Given task -> Can you format every line of the entries below as a JSON list of strings, one string per line, with blank lines skipped and the pictures left out?
Start
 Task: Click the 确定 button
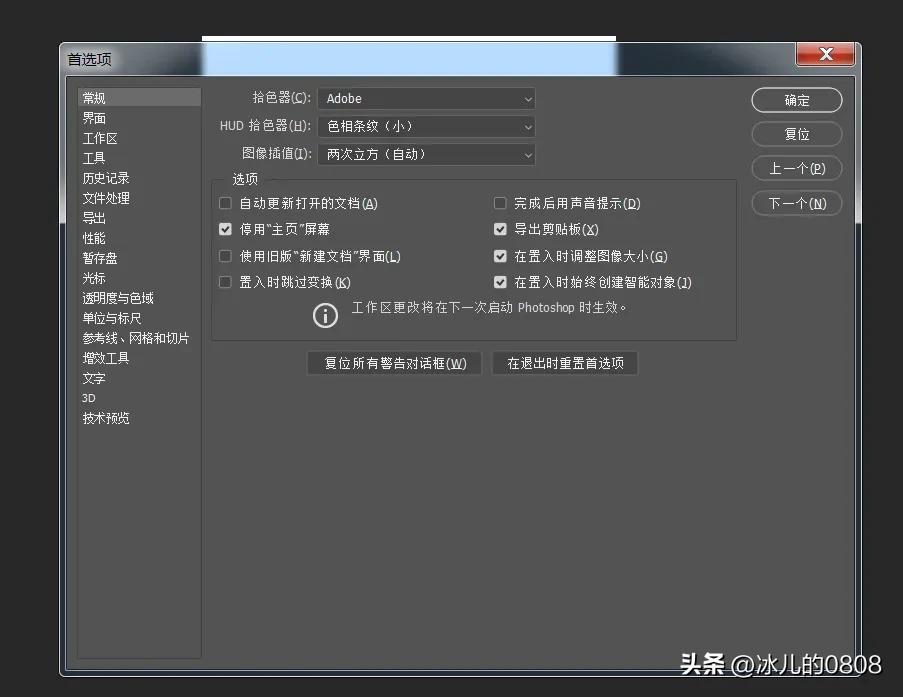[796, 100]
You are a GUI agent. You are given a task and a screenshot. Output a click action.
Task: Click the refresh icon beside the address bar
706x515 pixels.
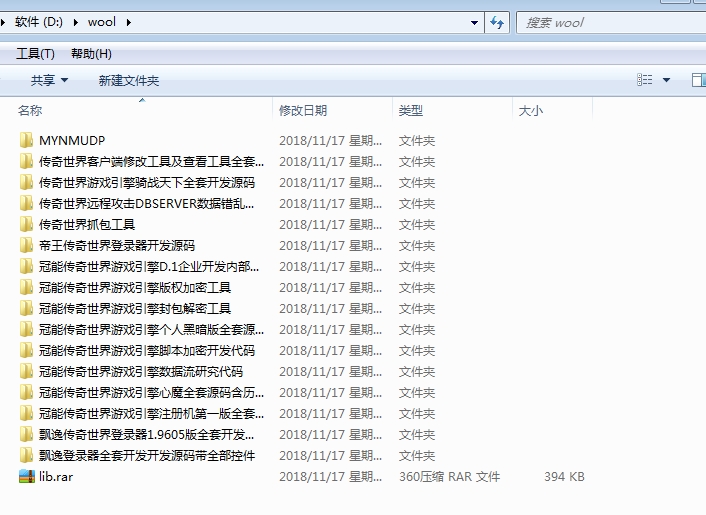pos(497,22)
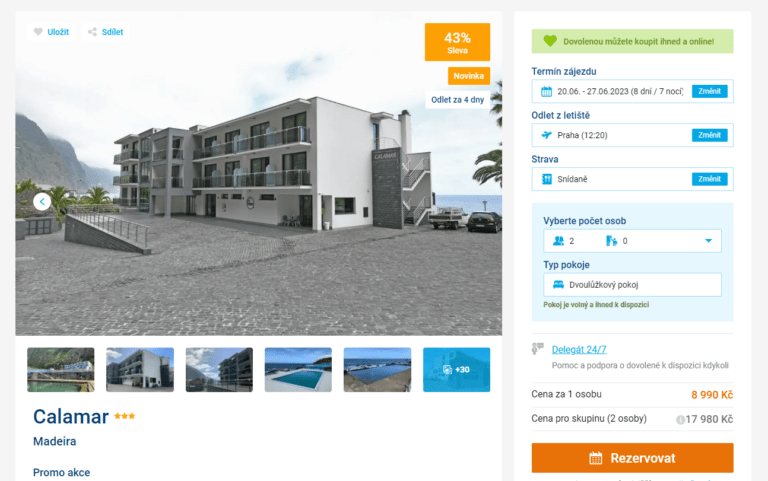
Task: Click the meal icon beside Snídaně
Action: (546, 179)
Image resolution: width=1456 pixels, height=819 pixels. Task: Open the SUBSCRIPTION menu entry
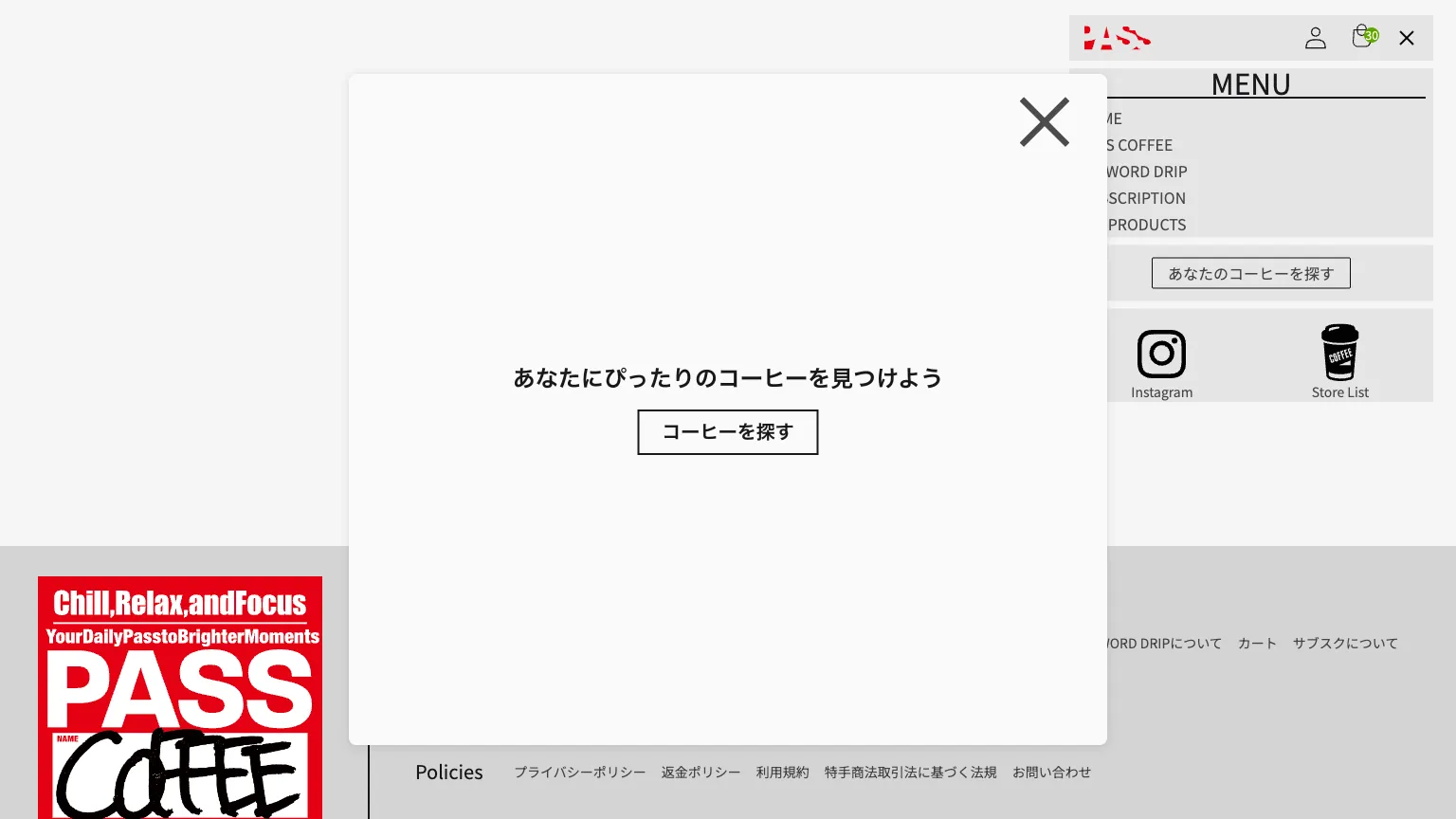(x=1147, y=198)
End
Result for this exercise ->
[
  " Task: Click the 确定 button",
  "[796, 100]",
  "You are a GUI agent. You are given a task and a screenshot. Output a click action.",
  "Task: Click the refresh icon beside the address bar",
  "706x515 pixels.",
  "pos(497,22)",
  "Task: Click the meal icon beside Snídaně",
  "Action: (546, 179)",
  "Image resolution: width=1456 pixels, height=819 pixels. Task: Open the SUBSCRIPTION menu entry",
  "(x=1147, y=198)"
]